DATA SUPPLIED:
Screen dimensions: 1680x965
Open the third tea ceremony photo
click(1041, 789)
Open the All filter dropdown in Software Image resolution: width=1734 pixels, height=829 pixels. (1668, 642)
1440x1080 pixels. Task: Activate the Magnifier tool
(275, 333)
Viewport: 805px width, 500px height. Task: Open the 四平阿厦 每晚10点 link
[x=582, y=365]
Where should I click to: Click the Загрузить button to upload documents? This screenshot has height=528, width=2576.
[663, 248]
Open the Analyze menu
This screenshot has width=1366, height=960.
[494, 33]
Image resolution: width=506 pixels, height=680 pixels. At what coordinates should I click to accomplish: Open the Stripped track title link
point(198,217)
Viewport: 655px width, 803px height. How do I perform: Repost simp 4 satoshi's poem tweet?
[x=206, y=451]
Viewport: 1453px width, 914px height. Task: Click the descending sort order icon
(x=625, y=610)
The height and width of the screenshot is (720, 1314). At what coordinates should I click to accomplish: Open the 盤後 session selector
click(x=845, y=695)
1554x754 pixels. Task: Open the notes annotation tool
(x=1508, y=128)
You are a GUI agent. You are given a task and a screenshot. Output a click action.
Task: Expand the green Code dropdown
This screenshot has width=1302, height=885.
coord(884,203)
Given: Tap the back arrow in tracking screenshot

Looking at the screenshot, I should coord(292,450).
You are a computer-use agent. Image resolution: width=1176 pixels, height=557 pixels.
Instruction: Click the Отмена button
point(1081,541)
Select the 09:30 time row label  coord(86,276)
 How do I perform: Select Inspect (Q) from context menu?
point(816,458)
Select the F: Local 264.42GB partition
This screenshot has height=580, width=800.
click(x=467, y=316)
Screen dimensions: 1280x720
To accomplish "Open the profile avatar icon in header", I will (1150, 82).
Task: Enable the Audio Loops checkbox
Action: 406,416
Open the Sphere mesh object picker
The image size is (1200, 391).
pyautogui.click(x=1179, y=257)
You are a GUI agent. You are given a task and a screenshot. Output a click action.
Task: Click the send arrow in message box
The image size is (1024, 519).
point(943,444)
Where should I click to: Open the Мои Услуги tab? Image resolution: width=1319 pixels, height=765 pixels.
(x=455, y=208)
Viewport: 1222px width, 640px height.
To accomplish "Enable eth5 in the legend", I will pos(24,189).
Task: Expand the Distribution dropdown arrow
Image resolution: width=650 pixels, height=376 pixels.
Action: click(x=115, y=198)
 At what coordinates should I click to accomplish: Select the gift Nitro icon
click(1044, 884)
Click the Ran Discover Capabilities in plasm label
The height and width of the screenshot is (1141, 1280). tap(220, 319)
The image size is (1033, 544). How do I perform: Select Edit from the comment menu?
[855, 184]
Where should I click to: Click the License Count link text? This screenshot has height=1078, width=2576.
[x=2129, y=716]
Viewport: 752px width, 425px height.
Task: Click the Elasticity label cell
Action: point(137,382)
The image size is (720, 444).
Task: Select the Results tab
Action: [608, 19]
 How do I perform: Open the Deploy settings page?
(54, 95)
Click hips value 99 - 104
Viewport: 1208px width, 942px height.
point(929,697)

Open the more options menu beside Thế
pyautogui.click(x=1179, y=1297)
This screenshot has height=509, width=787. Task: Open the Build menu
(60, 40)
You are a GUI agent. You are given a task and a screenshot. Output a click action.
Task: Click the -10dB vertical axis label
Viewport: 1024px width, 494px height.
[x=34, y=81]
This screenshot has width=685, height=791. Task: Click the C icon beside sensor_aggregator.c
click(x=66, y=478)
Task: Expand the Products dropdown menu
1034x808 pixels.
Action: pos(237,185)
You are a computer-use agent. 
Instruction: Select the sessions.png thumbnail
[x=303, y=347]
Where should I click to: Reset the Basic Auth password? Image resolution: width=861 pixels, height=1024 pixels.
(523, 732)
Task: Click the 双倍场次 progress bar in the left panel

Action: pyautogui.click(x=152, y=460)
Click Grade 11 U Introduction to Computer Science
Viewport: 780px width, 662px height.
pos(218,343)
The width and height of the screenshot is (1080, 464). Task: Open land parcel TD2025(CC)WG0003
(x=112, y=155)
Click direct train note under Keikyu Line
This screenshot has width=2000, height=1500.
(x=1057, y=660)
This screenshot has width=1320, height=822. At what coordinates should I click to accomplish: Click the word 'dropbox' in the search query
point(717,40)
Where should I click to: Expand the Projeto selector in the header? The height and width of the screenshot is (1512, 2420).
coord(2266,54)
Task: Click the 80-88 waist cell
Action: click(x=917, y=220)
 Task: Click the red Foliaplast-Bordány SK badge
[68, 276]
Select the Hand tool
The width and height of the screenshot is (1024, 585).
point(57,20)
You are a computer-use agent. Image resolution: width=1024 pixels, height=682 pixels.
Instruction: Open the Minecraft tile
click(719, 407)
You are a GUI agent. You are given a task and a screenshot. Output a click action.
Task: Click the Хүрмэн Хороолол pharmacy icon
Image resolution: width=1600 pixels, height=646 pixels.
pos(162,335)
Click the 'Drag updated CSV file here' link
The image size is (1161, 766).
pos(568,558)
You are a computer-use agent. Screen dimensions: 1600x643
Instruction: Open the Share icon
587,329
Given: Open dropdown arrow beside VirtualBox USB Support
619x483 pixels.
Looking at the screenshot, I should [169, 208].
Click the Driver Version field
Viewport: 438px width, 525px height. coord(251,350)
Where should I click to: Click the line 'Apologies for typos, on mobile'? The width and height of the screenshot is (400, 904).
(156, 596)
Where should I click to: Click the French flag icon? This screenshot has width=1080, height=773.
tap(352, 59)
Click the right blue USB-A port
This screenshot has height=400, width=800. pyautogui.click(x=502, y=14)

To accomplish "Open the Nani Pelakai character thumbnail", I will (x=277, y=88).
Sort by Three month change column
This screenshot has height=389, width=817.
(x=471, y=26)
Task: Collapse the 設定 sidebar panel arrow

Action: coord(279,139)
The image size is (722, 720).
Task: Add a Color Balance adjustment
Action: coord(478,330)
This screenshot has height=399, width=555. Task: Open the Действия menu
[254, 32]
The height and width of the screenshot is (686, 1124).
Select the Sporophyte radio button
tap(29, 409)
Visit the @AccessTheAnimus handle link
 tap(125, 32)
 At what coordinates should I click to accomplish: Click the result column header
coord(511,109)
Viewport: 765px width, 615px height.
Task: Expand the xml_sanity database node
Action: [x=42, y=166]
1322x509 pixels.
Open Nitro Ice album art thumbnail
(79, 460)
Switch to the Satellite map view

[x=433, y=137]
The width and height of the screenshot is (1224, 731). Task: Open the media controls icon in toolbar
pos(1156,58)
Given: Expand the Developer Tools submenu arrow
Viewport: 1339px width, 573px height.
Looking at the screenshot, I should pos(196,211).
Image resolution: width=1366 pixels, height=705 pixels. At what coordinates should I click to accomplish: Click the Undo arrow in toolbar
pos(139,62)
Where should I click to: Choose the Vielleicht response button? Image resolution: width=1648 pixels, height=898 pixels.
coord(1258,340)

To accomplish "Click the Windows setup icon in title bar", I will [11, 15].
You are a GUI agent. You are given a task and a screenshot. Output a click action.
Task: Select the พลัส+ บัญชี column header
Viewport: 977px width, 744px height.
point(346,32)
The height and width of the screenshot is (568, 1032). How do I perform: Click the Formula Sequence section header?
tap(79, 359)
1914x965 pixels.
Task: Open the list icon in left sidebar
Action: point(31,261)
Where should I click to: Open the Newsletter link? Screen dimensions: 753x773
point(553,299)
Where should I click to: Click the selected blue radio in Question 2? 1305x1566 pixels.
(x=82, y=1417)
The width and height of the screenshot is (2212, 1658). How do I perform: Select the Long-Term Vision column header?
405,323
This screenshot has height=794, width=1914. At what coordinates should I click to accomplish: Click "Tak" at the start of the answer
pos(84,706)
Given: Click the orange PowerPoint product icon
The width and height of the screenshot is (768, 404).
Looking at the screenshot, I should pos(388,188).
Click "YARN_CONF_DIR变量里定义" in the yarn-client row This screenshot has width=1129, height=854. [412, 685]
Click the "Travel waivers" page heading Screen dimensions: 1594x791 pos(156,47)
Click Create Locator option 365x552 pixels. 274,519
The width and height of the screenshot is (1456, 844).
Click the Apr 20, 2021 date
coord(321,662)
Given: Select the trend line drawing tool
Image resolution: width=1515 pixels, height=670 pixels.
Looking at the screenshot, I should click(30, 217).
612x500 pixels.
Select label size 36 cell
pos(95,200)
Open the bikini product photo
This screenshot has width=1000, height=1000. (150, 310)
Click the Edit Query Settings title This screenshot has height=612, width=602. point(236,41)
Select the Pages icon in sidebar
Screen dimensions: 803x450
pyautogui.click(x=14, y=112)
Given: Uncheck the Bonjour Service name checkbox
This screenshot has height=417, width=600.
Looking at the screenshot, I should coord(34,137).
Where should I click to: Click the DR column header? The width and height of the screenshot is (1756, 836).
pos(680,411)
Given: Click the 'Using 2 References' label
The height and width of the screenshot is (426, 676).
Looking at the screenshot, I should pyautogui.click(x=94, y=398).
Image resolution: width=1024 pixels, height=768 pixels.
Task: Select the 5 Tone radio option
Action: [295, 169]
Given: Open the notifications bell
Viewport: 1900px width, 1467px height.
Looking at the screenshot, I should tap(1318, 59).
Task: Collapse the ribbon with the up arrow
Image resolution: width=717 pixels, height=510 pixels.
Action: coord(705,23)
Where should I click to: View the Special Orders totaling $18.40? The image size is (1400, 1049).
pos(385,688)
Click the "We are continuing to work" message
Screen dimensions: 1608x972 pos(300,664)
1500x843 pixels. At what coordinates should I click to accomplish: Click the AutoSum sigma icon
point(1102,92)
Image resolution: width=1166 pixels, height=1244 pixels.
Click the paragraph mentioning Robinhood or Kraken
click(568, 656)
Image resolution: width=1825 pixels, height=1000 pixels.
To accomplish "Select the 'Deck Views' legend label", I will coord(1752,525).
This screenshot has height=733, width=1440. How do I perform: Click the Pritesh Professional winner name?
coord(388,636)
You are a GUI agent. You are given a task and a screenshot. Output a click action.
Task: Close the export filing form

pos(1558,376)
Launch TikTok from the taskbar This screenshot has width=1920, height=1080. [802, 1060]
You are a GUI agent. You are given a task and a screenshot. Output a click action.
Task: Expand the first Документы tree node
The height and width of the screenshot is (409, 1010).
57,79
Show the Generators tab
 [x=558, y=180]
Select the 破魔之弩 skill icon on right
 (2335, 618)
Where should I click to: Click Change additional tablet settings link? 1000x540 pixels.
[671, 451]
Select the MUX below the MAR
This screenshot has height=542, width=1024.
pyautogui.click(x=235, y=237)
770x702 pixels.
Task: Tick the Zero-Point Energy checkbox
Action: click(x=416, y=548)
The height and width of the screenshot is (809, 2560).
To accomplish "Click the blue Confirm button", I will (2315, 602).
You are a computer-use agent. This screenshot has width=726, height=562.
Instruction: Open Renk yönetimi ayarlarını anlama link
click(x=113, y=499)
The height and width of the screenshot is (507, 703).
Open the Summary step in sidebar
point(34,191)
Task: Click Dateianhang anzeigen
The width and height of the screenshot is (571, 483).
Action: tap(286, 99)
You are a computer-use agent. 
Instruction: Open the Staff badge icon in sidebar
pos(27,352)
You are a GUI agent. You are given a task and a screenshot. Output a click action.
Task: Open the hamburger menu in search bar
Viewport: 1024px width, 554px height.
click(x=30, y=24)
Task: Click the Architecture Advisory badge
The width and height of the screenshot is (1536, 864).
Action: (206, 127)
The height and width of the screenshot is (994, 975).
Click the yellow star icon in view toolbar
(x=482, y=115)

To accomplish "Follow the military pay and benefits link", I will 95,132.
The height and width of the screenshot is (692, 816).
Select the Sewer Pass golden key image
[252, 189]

GOAL OF THE EXERCISE:
Out of the data above, give again only the lines starting at the one holding "Show the Generators tab" and ending at the one holding "The height and width of the screenshot is (809, 2560).", unchanged.

FINISHED TASK:
Show the Generators tab
 [x=558, y=180]
Select the 破魔之弩 skill icon on right
 (2335, 618)
Where should I click to: Click Change additional tablet settings link? 1000x540 pixels.
[671, 451]
Select the MUX below the MAR
This screenshot has height=542, width=1024.
pyautogui.click(x=235, y=237)
770x702 pixels.
Task: Tick the Zero-Point Energy checkbox
Action: click(x=416, y=548)
The height and width of the screenshot is (809, 2560).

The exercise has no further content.